A Bit of Info About Slingo
Slingo was invented, rather randomly, by a New Jersey real estate developer who probably should have been developing real estate rather than a new game, but lucky for us this real estate developer did not have their mind on their work.
It all started in 1994, when Sal Falciglia decided he wanted to create a new TV game show with bingo and slots at its heart. However, he wasn’t entirely sure how this would work, so after much thinking and note scribbling he realised that a 5 reel slot and the five rows on a typical bingo card could work together in some way and bought an old 1950s slot machine to help him figure out the rest.
The old machine (it was a Bally for anyone who knows the brand) did the trick, and with the help of his two young sons, Sal had the game figured out. What he didn’t have was a way to show it to people, so he hired a computer programmer to put the game on CD-ROM – this was the early 90’s remember.
Welcome to AOL
The ability to showcase the game so easily led to Slingo launching on AOL when that was still a thing, where it ranked as the #1 game for 2 years straight, becoming the most played game in the world. It wasn’t a gambling game at this stage, it was played by two players who would collect points and try to beat each other. There was even a marriage after two people who met playing the game online tied the knot!
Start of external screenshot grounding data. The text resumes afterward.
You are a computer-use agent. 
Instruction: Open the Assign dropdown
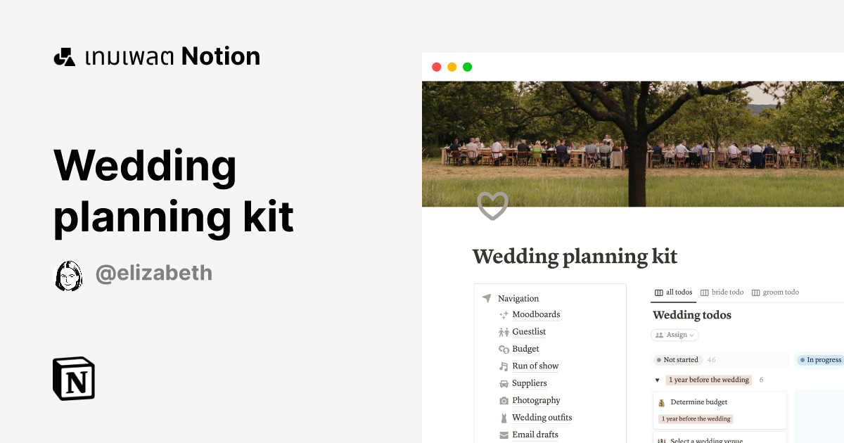(x=674, y=335)
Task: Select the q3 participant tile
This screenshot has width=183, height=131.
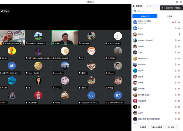Action: click(91, 97)
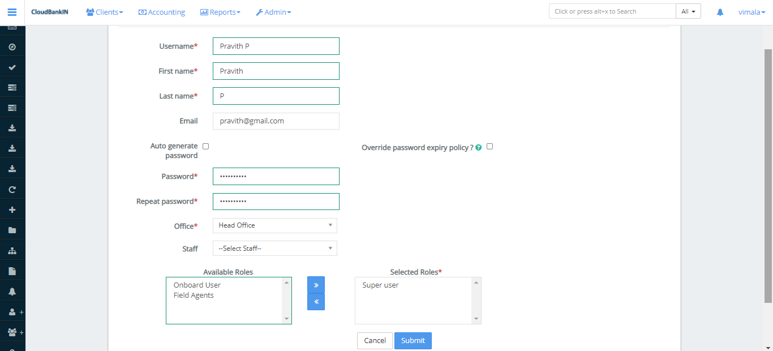Open the All search filter dropdown
This screenshot has height=351, width=773.
click(688, 10)
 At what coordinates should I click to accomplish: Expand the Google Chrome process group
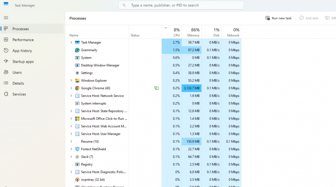(x=71, y=88)
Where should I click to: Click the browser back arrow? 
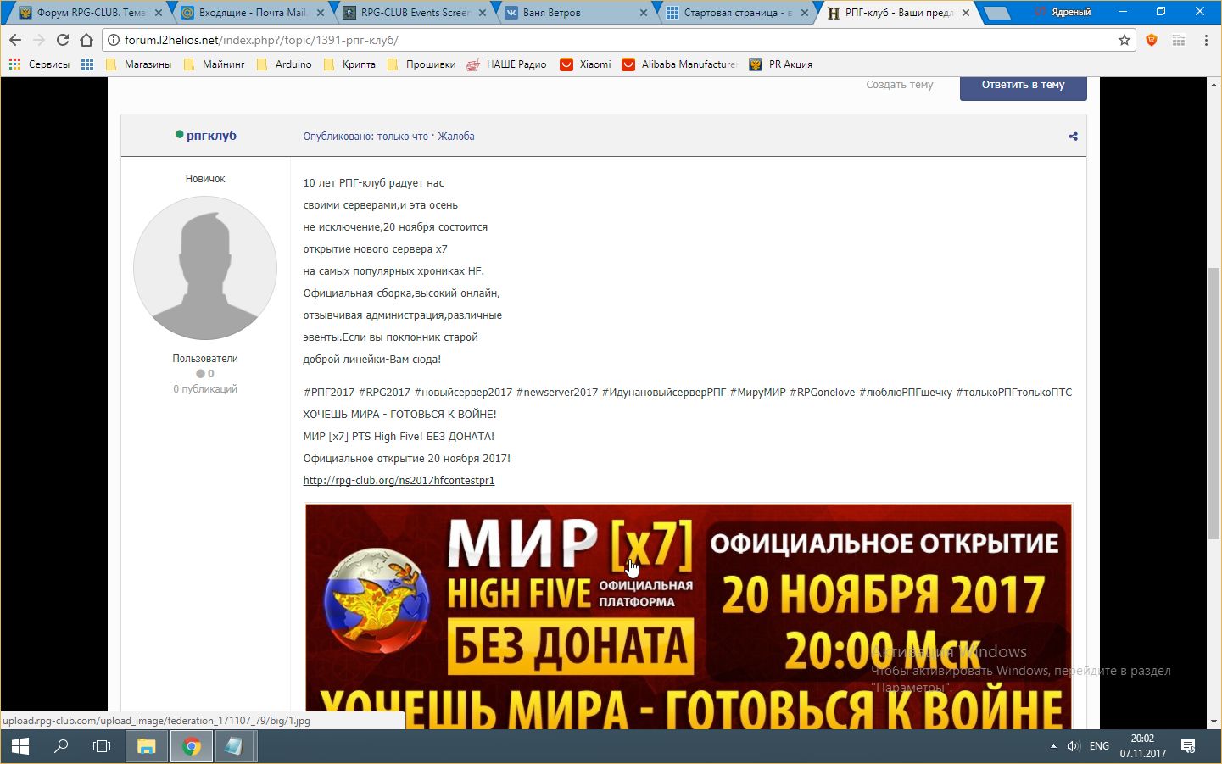coord(15,40)
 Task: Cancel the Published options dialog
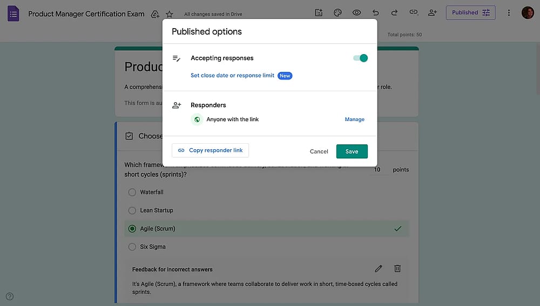(x=319, y=151)
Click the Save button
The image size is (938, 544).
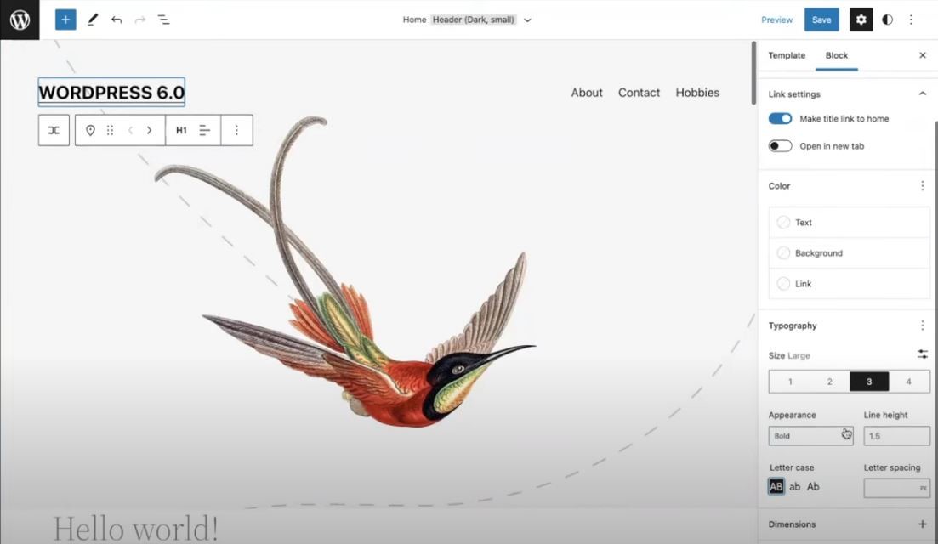(x=821, y=20)
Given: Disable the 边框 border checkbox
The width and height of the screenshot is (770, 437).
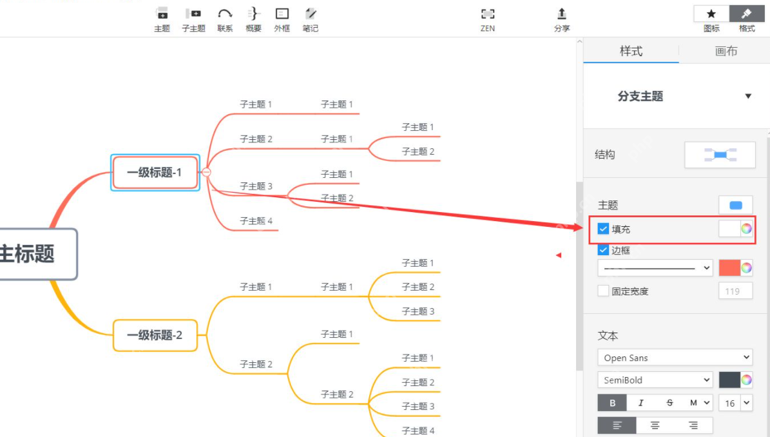Looking at the screenshot, I should [x=603, y=250].
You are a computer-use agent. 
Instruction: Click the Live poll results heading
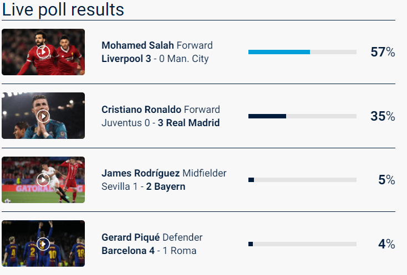click(x=63, y=9)
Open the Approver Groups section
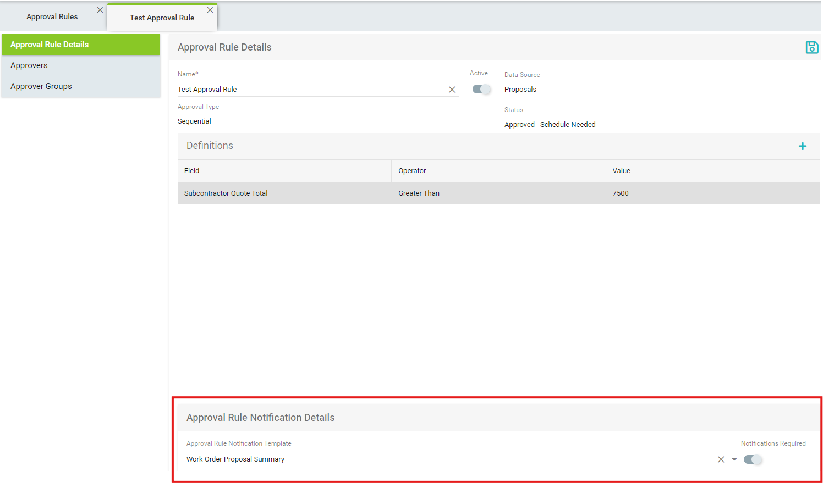This screenshot has height=483, width=823. click(x=41, y=86)
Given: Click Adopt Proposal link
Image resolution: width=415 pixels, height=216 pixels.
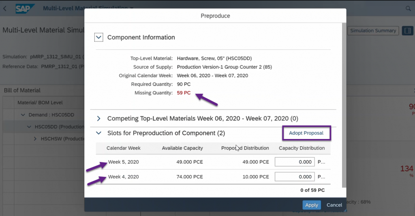Looking at the screenshot, I should pyautogui.click(x=306, y=133).
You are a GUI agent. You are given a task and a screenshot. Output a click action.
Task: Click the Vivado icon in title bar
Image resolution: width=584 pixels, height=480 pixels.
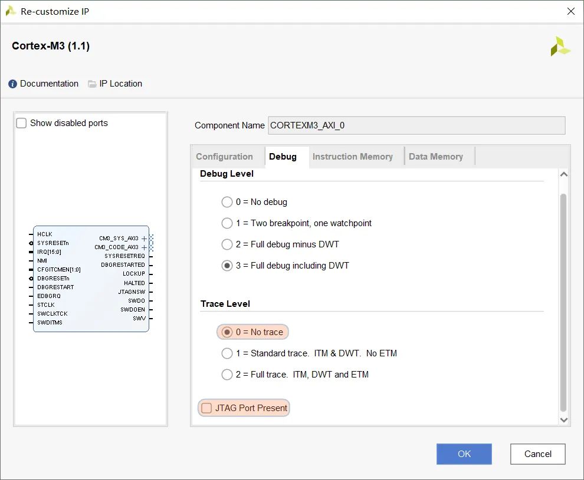click(11, 11)
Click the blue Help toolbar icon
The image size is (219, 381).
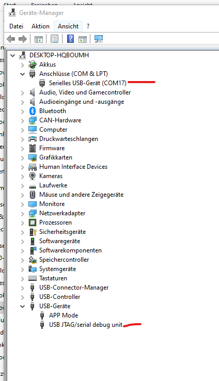[70, 39]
Sal’s next call was to IGT, who had the first Slingo slot machine developed and on the casino floor by 1999, and by 2001 there was also lottery style slingo scratch cards available to buy in shops all over the USA. Just one year later, the Slingo website was launched and the game was big enough to operate independently.
Fourteen years after the initial idea to create a new TV game show, Slingo was finally in the studio shooting their pilot in 2008. It went down well, but despite this the pilot was never picked up and no further episodes were created. It’s a shame, but who knows what the future may hold.
By 2012 the world was a very different place than when Slingo was first invented. AOL was dead, social media was very much alive, mobiles were everywhere, and mobile gaming was an industry all of its own.
Zynga Slingo was launched on Facebook and although it only lasted 18 months it could boast 54 million players per month. When Slingo was sold to RealNetworks in 2013 their new owners tried to do things their own way and Zynga Slingo was cancelled, but they didn’t do great things with the business and didn’t hold onto the company for long.
It is now owned by UK based firm Gaming Realms who have big plans for the future of Slingo, and since it seems to be coming back in a big way their plans appear to be working.